[Saved entries]
####
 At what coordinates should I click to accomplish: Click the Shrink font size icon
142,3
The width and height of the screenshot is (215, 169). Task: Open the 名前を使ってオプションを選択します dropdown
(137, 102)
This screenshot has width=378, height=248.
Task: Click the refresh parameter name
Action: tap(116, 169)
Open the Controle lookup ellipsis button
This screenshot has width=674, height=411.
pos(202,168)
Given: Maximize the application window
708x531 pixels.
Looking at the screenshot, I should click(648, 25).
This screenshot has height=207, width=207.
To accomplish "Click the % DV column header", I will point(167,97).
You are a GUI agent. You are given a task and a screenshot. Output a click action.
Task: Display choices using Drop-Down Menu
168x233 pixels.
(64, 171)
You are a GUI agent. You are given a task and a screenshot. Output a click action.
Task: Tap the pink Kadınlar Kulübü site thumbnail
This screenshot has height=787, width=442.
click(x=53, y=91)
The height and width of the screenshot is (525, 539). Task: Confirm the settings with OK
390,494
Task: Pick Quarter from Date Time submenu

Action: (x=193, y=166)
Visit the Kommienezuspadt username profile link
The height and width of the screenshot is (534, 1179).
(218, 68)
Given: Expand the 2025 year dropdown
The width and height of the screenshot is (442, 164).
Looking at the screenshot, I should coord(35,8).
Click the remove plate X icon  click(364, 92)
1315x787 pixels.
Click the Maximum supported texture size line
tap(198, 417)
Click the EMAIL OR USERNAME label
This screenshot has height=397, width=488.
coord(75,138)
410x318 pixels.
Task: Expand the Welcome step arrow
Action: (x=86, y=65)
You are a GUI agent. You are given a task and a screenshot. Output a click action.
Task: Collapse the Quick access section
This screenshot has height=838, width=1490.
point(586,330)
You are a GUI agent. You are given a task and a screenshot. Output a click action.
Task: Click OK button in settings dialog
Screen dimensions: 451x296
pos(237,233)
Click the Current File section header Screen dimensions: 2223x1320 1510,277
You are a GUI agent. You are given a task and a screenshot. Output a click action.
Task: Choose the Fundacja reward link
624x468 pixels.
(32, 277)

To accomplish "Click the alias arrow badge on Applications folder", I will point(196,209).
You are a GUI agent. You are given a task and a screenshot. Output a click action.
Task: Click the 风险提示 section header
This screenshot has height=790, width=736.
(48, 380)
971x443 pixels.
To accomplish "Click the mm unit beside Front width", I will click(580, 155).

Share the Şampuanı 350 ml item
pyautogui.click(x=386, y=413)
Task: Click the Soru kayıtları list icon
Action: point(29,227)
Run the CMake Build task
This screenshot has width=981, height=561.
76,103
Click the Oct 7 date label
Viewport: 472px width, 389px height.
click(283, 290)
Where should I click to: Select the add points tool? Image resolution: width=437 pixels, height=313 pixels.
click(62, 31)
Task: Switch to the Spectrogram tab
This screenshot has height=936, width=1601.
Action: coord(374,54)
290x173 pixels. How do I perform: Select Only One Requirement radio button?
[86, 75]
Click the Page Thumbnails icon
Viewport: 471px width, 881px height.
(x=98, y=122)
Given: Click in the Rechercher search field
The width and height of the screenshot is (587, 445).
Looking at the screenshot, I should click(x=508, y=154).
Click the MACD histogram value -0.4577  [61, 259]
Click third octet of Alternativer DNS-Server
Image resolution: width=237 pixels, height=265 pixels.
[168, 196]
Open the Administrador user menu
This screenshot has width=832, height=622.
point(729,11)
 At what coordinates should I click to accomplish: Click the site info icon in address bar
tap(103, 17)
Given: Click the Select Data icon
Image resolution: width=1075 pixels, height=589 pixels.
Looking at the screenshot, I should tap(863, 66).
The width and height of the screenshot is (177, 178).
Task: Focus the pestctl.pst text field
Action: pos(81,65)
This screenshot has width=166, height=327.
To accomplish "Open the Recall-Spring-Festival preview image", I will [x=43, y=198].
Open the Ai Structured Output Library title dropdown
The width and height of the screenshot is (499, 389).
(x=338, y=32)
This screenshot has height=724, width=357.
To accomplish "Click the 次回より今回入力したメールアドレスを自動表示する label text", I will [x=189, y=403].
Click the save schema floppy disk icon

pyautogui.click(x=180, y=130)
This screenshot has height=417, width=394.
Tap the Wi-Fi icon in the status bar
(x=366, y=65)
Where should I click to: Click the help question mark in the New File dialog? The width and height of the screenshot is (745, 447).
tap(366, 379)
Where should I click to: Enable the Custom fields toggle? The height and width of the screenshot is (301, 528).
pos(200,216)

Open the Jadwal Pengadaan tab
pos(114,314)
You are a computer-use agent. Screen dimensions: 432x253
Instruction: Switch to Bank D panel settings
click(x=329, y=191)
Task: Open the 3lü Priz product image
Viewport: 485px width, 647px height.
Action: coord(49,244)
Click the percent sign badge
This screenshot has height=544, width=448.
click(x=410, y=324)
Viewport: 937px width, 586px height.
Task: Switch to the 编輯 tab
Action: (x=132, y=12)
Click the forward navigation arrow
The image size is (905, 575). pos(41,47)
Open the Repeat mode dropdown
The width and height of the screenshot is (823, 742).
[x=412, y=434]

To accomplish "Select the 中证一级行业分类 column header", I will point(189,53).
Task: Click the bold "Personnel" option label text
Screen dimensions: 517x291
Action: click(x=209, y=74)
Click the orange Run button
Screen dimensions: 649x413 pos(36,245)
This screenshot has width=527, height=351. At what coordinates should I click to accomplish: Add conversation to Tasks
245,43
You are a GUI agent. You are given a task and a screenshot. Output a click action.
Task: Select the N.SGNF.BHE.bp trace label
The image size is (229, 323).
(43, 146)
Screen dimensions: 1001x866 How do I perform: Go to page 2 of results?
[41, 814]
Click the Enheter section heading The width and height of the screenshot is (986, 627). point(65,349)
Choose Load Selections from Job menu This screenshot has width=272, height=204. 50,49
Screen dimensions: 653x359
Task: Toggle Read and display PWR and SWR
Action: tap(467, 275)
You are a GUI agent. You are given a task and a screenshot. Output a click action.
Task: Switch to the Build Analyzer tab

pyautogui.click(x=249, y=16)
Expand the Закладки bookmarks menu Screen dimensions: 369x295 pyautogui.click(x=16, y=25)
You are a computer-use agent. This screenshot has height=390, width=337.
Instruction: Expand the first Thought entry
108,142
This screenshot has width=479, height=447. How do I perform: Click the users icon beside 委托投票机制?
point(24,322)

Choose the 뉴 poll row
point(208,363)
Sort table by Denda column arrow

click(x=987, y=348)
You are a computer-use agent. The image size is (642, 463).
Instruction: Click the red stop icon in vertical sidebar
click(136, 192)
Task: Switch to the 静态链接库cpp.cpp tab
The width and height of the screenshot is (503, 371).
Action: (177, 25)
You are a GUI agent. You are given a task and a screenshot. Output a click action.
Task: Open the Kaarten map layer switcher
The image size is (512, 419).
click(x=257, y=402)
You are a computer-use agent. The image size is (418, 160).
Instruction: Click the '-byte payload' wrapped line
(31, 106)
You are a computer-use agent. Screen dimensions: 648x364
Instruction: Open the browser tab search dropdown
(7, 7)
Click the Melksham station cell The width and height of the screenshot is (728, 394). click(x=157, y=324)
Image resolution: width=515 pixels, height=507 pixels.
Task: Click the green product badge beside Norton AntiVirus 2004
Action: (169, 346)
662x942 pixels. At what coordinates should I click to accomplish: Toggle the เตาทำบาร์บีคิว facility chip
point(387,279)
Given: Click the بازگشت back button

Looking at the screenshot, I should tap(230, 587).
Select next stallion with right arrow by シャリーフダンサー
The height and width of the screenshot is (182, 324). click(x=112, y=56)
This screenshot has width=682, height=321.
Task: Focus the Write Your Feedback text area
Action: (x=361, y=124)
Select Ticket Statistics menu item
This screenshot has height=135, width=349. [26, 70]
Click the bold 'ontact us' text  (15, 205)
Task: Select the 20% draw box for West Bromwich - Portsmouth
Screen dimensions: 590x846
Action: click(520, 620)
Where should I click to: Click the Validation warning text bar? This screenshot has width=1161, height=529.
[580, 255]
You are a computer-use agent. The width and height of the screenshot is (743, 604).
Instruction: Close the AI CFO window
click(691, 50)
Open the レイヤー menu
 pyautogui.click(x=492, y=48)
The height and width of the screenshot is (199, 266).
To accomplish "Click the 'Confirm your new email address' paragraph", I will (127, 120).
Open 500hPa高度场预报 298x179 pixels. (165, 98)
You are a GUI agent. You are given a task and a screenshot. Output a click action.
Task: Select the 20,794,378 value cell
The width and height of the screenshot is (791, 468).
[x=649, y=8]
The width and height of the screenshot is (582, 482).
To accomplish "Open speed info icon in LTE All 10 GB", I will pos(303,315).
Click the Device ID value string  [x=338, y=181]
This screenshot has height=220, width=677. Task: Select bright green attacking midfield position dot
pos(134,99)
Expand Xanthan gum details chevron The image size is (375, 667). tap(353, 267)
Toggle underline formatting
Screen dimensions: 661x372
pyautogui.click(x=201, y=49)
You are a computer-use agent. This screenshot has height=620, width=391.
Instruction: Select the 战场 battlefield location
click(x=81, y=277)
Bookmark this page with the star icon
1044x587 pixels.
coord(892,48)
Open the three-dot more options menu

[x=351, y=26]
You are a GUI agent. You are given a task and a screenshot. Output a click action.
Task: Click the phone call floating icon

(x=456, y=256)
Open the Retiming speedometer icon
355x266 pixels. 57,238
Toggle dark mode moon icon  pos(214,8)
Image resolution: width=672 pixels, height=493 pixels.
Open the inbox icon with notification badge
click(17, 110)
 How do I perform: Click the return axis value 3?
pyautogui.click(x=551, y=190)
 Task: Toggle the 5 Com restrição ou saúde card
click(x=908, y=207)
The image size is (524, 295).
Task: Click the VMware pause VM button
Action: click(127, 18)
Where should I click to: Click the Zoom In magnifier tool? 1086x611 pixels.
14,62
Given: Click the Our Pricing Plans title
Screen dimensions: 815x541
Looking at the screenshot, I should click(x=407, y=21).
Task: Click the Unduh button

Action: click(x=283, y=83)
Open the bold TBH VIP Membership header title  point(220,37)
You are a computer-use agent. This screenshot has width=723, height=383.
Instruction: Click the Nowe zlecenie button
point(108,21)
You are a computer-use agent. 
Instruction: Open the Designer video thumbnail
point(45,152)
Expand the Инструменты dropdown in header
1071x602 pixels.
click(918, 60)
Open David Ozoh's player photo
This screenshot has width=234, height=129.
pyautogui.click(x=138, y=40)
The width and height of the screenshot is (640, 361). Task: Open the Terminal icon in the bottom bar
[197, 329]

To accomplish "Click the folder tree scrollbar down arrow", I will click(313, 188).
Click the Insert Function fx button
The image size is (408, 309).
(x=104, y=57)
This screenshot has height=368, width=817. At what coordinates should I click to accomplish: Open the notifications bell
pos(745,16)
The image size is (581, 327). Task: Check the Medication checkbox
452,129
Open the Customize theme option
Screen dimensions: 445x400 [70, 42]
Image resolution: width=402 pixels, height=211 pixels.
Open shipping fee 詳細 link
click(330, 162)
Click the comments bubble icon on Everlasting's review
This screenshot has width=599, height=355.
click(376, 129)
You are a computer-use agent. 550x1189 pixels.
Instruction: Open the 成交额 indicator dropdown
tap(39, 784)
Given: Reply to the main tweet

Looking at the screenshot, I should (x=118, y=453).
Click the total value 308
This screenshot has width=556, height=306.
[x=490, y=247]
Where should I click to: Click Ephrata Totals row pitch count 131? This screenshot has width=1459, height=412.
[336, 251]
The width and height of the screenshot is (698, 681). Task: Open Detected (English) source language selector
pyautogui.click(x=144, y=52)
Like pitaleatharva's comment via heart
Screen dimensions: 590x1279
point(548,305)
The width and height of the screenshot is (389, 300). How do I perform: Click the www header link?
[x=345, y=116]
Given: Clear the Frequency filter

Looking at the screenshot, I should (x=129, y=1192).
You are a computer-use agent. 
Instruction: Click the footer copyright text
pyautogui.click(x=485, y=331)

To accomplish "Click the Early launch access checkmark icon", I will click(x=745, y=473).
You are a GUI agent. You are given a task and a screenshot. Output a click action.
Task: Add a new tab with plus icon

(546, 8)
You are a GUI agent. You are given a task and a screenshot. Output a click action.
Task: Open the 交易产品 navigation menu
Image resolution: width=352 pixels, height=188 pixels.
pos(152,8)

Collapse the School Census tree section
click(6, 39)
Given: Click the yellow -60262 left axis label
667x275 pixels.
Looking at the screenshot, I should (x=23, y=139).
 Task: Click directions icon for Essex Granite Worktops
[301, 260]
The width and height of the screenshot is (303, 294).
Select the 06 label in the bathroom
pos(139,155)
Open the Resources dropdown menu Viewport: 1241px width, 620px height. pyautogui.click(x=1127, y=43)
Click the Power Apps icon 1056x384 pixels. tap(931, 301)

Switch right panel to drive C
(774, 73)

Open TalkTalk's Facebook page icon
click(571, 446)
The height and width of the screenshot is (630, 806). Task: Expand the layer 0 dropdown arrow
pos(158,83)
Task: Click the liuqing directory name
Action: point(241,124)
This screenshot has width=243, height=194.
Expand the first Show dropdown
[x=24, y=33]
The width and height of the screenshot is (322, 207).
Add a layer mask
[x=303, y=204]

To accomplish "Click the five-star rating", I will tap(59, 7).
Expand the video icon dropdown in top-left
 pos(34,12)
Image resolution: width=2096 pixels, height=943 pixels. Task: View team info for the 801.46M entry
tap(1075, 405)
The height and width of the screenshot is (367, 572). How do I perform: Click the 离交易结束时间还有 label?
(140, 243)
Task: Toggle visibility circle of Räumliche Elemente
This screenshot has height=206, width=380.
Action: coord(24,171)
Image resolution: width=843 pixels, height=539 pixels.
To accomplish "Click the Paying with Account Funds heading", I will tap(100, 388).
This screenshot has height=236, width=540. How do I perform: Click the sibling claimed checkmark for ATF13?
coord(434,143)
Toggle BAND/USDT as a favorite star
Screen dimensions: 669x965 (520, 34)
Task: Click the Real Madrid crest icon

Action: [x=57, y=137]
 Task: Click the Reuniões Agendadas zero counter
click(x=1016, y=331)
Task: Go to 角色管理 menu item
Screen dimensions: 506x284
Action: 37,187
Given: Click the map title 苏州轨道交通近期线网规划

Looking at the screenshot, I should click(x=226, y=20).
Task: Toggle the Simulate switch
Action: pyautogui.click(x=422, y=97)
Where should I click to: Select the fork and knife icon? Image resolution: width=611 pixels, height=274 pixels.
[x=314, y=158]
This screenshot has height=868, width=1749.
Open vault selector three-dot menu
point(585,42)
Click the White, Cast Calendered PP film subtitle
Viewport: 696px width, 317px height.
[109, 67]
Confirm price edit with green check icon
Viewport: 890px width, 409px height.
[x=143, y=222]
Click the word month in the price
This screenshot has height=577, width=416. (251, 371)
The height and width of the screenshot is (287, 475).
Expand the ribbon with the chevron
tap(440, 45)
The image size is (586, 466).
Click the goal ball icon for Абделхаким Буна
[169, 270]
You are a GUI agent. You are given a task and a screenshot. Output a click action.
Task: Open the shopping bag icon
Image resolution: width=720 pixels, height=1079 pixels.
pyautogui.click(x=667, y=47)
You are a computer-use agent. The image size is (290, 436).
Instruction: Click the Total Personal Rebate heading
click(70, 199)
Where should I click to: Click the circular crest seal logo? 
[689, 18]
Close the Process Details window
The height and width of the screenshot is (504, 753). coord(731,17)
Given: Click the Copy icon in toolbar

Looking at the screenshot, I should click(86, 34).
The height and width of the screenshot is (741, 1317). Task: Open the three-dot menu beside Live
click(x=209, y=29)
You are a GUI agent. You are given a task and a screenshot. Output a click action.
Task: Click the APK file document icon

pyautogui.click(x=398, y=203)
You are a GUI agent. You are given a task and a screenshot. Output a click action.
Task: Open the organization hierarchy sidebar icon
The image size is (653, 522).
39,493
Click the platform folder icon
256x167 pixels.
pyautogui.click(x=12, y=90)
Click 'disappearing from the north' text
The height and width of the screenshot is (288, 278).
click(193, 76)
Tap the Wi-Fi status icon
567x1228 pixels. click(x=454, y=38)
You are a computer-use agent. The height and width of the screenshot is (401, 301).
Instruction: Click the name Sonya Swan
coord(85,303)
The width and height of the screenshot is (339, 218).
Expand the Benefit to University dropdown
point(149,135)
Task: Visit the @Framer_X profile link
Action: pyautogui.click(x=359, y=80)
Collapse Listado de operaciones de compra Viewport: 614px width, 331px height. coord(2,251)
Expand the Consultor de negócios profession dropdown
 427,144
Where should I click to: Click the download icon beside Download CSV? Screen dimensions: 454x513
####
#### [Directions for this task]
Search the entries for the word "bold", then gather every line that has it.

#### [Solution]
Task: Click the bold "Personnel" option label text
Click the bold 'ontact us' text  (15, 205)
Open the bold TBH VIP Membership header title  point(220,37)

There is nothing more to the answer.